Intentions for the day: Clean Kitchen
I am 34 inches thinner from my bust/waist and hips and a size 8's measurements of 36/28/38 on October 7, 2015. I am following the trainers workout and food plans drink 64 oz of water a day and getting 8 hours of sleep every night.

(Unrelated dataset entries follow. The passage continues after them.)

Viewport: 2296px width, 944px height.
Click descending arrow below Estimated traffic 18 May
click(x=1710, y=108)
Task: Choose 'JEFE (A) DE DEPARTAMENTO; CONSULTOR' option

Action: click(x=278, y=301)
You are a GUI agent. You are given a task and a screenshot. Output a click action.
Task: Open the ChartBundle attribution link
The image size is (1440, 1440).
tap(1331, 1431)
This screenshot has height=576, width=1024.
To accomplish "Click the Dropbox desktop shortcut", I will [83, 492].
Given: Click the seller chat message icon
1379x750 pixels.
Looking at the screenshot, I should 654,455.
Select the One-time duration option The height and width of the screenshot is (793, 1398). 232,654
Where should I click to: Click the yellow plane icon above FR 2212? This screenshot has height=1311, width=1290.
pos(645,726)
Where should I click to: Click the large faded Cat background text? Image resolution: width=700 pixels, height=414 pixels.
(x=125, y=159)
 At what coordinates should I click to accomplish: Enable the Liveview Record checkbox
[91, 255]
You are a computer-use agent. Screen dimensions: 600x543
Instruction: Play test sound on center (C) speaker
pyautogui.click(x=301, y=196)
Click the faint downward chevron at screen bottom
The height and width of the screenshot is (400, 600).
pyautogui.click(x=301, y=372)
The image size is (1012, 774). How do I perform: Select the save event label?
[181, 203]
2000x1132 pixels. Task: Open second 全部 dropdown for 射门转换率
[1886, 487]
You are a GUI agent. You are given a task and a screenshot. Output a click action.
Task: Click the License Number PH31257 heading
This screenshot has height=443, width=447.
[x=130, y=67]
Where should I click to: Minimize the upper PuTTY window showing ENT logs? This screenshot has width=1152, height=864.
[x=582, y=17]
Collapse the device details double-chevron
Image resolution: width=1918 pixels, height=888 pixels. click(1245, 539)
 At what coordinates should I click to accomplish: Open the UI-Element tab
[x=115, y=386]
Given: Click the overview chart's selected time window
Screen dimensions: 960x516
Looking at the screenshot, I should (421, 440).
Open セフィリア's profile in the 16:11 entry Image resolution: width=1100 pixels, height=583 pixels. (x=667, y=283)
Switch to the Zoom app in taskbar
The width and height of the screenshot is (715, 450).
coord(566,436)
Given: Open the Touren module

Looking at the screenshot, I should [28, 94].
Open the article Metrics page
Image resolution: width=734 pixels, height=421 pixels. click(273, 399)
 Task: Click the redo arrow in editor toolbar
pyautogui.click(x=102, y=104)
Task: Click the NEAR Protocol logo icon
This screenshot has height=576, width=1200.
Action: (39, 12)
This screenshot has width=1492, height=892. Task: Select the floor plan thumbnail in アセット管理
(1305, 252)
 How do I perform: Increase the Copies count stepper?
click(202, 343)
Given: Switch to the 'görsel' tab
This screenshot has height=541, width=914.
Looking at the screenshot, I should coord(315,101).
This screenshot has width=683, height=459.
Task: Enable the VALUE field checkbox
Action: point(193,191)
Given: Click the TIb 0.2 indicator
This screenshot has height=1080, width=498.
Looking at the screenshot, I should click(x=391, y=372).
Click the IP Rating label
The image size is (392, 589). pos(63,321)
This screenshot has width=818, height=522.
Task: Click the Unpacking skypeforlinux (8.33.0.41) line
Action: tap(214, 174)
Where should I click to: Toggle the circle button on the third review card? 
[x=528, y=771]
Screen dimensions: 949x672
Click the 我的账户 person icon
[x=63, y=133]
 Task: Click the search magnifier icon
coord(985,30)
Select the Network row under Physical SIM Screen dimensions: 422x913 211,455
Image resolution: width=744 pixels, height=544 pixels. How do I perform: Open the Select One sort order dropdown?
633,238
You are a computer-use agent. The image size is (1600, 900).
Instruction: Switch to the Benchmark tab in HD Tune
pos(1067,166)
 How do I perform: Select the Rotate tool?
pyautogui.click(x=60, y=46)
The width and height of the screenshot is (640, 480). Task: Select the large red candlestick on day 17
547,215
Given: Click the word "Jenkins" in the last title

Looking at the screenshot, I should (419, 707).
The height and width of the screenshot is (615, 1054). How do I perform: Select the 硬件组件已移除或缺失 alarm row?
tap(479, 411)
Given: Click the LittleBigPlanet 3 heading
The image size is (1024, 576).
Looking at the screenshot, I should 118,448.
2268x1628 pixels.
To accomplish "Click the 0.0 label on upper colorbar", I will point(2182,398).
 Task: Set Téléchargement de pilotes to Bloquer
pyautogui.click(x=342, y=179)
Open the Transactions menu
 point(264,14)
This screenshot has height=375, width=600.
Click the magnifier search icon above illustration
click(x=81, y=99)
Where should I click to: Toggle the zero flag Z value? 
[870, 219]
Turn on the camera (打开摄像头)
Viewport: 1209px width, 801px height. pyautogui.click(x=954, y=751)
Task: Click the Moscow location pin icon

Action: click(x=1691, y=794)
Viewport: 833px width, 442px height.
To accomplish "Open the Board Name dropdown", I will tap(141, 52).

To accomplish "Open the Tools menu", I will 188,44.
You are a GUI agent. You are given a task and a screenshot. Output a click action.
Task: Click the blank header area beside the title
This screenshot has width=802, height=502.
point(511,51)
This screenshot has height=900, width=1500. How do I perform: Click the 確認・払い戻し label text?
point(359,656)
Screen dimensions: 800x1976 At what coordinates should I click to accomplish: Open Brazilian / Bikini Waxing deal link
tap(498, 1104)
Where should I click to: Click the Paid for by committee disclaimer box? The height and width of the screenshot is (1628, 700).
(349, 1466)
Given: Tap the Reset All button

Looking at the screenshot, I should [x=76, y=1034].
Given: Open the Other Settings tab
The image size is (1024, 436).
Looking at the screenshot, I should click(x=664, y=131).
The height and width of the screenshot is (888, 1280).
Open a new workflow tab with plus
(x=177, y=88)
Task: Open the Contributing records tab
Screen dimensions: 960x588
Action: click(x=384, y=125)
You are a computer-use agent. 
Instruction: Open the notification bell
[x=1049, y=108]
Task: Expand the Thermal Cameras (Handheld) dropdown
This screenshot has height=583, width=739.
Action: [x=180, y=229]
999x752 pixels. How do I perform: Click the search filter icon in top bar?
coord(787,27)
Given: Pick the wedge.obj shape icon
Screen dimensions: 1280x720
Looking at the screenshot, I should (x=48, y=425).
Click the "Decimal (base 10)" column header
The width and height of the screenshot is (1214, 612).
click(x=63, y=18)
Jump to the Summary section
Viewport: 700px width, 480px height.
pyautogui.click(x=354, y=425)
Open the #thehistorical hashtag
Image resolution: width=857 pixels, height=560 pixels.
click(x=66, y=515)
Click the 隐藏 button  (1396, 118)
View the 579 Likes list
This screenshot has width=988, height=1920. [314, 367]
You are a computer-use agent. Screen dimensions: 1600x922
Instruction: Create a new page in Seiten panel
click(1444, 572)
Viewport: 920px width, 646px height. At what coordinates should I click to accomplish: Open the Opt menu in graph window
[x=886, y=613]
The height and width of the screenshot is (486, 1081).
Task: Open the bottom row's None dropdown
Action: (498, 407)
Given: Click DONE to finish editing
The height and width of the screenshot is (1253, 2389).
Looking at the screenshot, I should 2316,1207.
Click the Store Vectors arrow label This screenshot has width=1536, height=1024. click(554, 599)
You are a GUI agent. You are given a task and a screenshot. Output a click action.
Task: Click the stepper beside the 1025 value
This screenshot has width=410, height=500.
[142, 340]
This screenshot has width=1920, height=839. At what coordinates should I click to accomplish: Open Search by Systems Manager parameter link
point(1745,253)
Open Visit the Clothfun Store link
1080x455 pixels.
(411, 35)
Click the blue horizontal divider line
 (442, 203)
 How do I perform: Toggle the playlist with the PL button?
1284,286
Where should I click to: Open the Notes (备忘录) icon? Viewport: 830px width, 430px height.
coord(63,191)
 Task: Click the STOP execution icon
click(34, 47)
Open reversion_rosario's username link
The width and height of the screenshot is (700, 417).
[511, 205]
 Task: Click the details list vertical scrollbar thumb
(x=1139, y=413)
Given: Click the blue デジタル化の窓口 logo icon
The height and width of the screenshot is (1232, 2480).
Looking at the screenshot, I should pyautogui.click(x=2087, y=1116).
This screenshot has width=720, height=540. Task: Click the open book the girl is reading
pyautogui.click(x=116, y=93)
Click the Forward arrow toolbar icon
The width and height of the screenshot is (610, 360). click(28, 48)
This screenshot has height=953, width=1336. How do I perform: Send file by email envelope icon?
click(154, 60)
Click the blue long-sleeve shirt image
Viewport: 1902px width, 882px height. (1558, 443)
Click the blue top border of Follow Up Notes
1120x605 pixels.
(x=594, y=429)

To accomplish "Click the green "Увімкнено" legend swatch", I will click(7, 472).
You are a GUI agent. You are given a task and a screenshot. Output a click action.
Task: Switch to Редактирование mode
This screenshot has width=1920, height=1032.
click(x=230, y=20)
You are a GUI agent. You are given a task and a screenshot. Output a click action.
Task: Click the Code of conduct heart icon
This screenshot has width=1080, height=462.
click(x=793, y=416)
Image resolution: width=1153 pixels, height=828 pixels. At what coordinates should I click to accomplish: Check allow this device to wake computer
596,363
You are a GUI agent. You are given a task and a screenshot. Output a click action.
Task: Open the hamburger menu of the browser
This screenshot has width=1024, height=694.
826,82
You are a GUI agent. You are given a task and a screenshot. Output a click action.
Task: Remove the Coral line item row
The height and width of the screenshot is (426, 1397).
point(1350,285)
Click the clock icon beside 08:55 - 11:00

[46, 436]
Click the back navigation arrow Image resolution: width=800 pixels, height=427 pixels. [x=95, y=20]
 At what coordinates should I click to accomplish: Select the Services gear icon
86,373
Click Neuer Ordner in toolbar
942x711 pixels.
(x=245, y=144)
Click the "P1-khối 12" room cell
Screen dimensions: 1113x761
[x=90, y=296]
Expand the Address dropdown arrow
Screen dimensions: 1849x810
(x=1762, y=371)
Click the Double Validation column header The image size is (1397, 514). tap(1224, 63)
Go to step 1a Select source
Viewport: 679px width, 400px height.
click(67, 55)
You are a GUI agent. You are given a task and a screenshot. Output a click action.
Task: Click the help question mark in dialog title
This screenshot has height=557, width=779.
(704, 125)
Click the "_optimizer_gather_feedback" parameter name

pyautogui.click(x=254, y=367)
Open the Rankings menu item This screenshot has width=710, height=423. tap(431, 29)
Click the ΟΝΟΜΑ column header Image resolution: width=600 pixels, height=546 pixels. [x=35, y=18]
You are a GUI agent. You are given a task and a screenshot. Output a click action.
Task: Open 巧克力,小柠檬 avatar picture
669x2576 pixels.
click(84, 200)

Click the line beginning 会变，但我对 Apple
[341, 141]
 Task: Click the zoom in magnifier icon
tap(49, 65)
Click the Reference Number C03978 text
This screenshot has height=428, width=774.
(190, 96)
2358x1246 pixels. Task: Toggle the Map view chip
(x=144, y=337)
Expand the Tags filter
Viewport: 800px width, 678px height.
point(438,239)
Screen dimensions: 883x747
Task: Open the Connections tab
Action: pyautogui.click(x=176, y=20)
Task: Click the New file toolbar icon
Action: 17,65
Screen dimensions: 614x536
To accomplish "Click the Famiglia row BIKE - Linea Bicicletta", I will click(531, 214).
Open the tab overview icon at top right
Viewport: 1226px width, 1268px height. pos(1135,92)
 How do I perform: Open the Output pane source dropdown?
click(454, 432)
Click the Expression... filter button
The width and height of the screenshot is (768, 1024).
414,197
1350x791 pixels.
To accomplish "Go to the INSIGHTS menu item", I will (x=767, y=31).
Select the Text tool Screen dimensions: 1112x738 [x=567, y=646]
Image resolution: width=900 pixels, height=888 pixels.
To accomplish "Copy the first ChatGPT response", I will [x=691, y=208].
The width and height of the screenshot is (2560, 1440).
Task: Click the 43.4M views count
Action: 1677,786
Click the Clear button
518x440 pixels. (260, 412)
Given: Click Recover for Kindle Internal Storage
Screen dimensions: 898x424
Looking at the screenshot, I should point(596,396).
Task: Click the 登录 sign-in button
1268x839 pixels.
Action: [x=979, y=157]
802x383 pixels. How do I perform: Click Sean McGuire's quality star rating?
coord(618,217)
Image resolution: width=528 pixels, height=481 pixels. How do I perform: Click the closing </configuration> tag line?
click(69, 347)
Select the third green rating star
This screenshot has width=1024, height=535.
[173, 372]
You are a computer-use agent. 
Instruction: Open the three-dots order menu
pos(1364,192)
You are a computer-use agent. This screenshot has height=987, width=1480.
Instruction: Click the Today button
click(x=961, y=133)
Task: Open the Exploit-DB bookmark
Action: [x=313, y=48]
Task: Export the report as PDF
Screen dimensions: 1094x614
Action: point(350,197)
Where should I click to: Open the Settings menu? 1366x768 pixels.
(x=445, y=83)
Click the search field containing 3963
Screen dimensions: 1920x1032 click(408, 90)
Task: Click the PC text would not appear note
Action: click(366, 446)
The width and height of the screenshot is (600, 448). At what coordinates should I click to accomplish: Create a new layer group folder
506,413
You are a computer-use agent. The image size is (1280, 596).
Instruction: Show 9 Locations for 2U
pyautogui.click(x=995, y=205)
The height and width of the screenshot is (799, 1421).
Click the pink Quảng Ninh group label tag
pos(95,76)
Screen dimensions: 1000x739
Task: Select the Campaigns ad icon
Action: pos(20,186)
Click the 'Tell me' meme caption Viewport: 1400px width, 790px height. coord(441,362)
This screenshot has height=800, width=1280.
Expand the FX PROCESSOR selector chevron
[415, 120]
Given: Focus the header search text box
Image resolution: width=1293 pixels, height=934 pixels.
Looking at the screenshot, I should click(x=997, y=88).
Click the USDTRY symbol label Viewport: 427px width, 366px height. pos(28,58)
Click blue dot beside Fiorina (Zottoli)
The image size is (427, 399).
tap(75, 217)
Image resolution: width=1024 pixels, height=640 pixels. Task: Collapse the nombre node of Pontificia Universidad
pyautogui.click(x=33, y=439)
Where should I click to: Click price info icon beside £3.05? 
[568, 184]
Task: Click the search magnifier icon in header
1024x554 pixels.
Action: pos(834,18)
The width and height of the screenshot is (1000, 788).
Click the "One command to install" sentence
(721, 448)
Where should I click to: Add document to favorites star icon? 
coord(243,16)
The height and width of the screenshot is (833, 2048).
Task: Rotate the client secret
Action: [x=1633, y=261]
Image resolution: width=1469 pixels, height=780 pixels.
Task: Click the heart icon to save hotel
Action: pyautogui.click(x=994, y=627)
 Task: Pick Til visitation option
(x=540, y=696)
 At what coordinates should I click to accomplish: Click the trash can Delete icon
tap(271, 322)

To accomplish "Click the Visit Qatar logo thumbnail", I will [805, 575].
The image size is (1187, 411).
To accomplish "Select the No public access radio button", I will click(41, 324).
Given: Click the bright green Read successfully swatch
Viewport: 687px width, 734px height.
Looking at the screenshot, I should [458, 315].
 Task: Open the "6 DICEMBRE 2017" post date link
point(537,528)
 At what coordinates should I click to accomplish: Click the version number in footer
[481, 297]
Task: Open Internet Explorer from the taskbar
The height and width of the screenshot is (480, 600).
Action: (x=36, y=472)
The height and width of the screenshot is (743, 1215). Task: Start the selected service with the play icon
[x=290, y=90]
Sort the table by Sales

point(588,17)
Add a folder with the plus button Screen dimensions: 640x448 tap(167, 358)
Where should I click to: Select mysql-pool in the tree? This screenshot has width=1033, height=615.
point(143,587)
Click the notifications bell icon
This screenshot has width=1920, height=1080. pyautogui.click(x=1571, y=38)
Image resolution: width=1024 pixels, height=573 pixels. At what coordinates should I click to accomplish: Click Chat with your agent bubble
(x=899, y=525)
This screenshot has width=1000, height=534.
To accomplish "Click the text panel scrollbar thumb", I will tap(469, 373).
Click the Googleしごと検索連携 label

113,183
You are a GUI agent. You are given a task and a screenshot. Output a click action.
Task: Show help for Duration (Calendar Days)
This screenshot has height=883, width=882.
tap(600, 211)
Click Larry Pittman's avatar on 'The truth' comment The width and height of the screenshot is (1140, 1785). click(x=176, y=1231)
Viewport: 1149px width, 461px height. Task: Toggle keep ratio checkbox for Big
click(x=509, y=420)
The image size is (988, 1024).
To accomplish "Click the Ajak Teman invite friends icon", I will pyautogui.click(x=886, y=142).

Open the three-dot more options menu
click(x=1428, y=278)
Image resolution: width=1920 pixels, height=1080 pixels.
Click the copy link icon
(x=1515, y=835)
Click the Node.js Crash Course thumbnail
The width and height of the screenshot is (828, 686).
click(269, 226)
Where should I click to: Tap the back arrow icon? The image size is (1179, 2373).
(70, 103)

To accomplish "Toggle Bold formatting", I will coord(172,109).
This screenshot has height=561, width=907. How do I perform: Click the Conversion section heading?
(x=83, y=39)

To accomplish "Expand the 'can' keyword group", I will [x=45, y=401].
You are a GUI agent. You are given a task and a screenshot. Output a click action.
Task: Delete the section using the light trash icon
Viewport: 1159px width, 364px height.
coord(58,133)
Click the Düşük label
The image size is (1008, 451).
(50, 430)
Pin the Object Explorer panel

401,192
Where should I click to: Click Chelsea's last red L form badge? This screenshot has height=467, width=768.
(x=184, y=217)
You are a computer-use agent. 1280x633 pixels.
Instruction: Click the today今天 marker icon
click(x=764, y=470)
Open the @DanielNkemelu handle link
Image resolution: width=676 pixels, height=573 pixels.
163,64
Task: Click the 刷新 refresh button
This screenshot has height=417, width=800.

I track this by completing my measurements every 4 weeks and weighing in weekly. My expectation is to see a decrease of approximately 5 inches per month.
Morning Blood Sugar: 104
Exercise: Skipped, took the boys to the dr this morning. Thought I would attempt to get my steps without. I've sat more than anticipated though.
Breakfast:
Time: 8 am
Hunger Level *:
Ate:chocolate strawberry protein milk
Comments: Forgot to change my winder order and had these delivered. So I had one for breakfast.
Snack:
Time:
Hunger Level*:
Ate:
Comments:
Lunch:
Time: 11:30
Hunger Level*:
Ate: Grilled cheese and carrots
Comments:
Snack:
Time:3 pm
Hunger Level*:
Ate: m&ms, eggs and toast
Comments:
Dinner:
Time:6 pm
Hunger Level*:
Ate: corned beef.
Comments: Wasn't too hungry so I only ate the corned beef instead of a full reuben. Really want some chocolate now. Not hungry just want chocolate.
8 pm: Went to costco...picked up a watermelon. I ate a bunch of it and a small piece of cheesecake. Chocolate craving gone. ;)
Water intake: 64 oz
Daily Wins: Kitchen is clean! Had a good talk with my son's dr.
I am realizing how much I need to clean up his diet and give him more good food to eat. Struggling with that realization as well, as I will need to put a lot more effort into it. I know what I need to do. Now to do it. Like with most things action is my difficulty. But it only takes one step at a time!
Daily goal:
Drink 64 oz water Complete. Continue to strive for daily.
1 fruit, 1 Veg.
One load of laundry to completion: wash-dry-fold-put away
Drink 64 oz water Complete. Continue to strive for daily.
1 fruit, 1 Veg.
One load of laundry to completion: wash-dry-fold-put away
2015 Goals:
1. Post a total of 365 days on the blog
2. Run a 10 min mile
3. Squat 95 lbs
3. Squat 95 lbs
4. Complete morning and evening routines on a daily basis.
5. Weekly meal planning
I am 2 lbs lighter each week and am 30 lbs lighter on 6/15/15. (From 198 to 168) I am completing my daily trainer workouts, planning my meals, eating as I am hungry and listening to my fullness cues. I get in 10000 steps 6 times a week. I measure my progress with Sunday Morning weigh ins and document it on my blog. I stick to a regular bedtime and only be on the computer/electronics with a timer. My aim is to feel energetic and strong. Feeling good in my own skin.
**Hunger Scale is from 0-10 with zero being absolutely empty, ravenous and 10 being so stuffed that you are absolutely sick.
0--Empty
1--Ravenous
3--Set
4--Pangs
5--Neutral
6.5--Satisfied
8--Full
9--Stuffed
10--Sick
"Every time you start to eat, check your hunger level. Ideally, aim for around a level of 3 to begin eating. If you are at a 5 or above, you are not biologically hungry. If you are at 2 or lower, you're likely over hungry and at risk for overeating." Scale and comments taken from the book "Intuitive Eating" by Evelyn Tribole and Elyse Resch.